Another disreputable tactic exhibited by SJP chapters is a lack of tolerance for Latino communities that have an ethnic and cultural connection to Israel, namely the Jewish communities of Latin America.

SJP members can be seen chanting “death to Israel”, disseminating antisemitic propaganda, and using maps reflecting the merging of the Jewish state with a single Palestinian state. The results of this hateful rhetoric include the harassment and bullying of Latino Jewish students, disrupting Jewish cultural events, and creating a campus culture that promotes antisemitism.

The Hispanic community must be aware of the importance of Israel to Latino Jews — and while we may all have our political differences, it is inexcusable to attempt to delegitimize the indigenous roots of the Jewish people. There is no room for SJP’s hateful rhetoric in our community.
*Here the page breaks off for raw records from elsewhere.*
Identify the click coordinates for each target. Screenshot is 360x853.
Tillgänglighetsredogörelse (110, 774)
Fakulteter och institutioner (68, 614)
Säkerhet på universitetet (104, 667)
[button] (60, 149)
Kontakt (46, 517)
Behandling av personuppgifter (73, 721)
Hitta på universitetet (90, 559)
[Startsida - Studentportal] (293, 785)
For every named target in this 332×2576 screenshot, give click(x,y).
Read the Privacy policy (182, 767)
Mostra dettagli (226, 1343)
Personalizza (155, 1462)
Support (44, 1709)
Banners calling for Israel’s destruction at rally in London. (AP Photo)

In the spring of 2018, UCLA’s SJP chapter members harassed fellow students hosting an Indigenous People Unite event with shouting, chanting, and the destruction of personal property. In true SJP fashion, a leader of the chapter tore an Armenian flag from the hands of an event organizer calling it “his (expletive) flag” implying that minority students are not allowed to have views that do not align with his.

SJP’s push for intersectionality only goes as far as necessary to spread their hateful ideology and falsely depict the State of Israel as apartheid and racist, even at the expense of minorities and Palestinians.